─── Trecho ───
Ao Jau, que ficou de fora e à Teca, que me colocou por dentro
Eles não sabem o que é a música da chuva no telhado, nunca adormeceram embalados por ela. Nunca ouviram, na hora da fome, o chiado do bife na frigideira. Desconhecem o latido do cachorro, o miado do gato, a buzina do carro, a voz das pessoas. É que eles não ouvem os sons cotidianos e triviais que os outros ouvem, nem mesmo aquilo que os outros falam. Por isso, muitas vezes, são discriminados e excluídos.
Na luta pela inclusão, eles conquistam, agora, o diploma de professor conferido pela Universidade Federal do Amazonas (UFAM), em solenidade realizada nessa segunda-feira, 21 de fevereiro, em Manaus. É a primeira vez, na América Latina, que uma universidade oferece um curso prioritariamente a alunos surdos. A Licenciatura em Letras-Libras, organizada pela Universidade Federal de Santa Catarina (UFSC), é ministrada para 500 alunos em parceria com oito instituições públicas de ensino superior do Ceará, Bahia, Brasília, Santa Maria (RS), Goiás, São Paulo e Amazonas.
Na UFAM, em Manaus, as aulas iniciaram no final de 2006, com 55 alunos aprovados no vestibular. Quatro anos depois, só a metade concluiu: são 27 formandos, dos quais 19 surdos e 8 ouvintes. A outra metade ficou no meio do caminho. Te convido, leitor (a) a assistir a formatura deles, imaginando o que vai acontecer nessa segunda-feira no auditório Joaquim Eulálio.
Na mesa, a reitora da UFAM, Márcia Perales, que preside a cerimônia, anuncia dentro de instantes o orador da turma, Sílvio Márcio Alencar. Ele esperou 41 anos por esse dia, por essa hora. Levanta-se e caminha ao microfone. Ao microfone? Não. Suas mãos não precisam disso. Ele vai romper o silêncio, fazendo um discurso em sua língua materna, a Libras – Língua Brasileira de Sinais – reconhecida oficialmente no Brasil desde 2005. Haverá tradução simultânea dessa língua visual-espacial para o português oral-auditivo.
─── Material fornecido ───
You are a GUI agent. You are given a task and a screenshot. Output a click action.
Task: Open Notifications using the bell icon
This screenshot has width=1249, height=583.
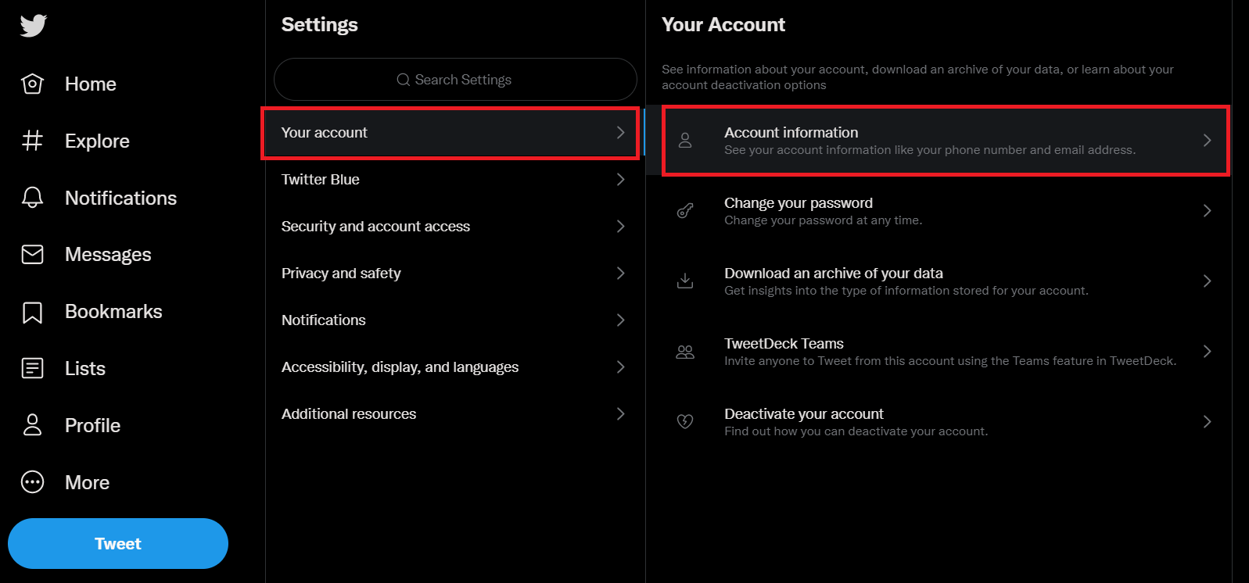pyautogui.click(x=32, y=198)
───
# Exercício curto 1
No texto sobre a formatura em Letras-Libras na UFAM, quem é o orador da turma?
# Exercício curto 2
Dê continuidade ao texto sobre a formatura em Letras-Libras na UFAM a partir do ponto em que ele para.

# Resposta 1
Sílvio Márcio Alencar.

# Resposta 2
Naquela fração de segundos entre o anúncio de seu nome e o início do discurso, um filme em flash back registrará, provavelmente, as histórias que Silvio e seus colegas viveram, ao longo da vida, condensadas ali, naquele instante em que derrotam a discriminação, o preconceito, a exclusão numa luta contra uma deficiência invisível com a qual a sociedade não está preparada para conviver.
A voz das mãos
Eles lembrarão situações em casa, no trabalho, na fila do banco, nas relações sociais, o calvário, algumas vezes, dos aniversários em família, onde nem sempre é possível rir das piadas contadas pelo tio bigodudo ou pela tia com dentadura, porque bigodes e próteses dentárias atrapalham a leitura labial. De repente, todo mundo ri. Eles, então, ou fingem que entenderam e forçam o riso, ou procuram se inteirar da piada, mas às vezes os familiares, sem paciência para explicar, demonstram irritação. É quando, quietos e silenciosos, ficam isolados num canto, mergulhados na solidão.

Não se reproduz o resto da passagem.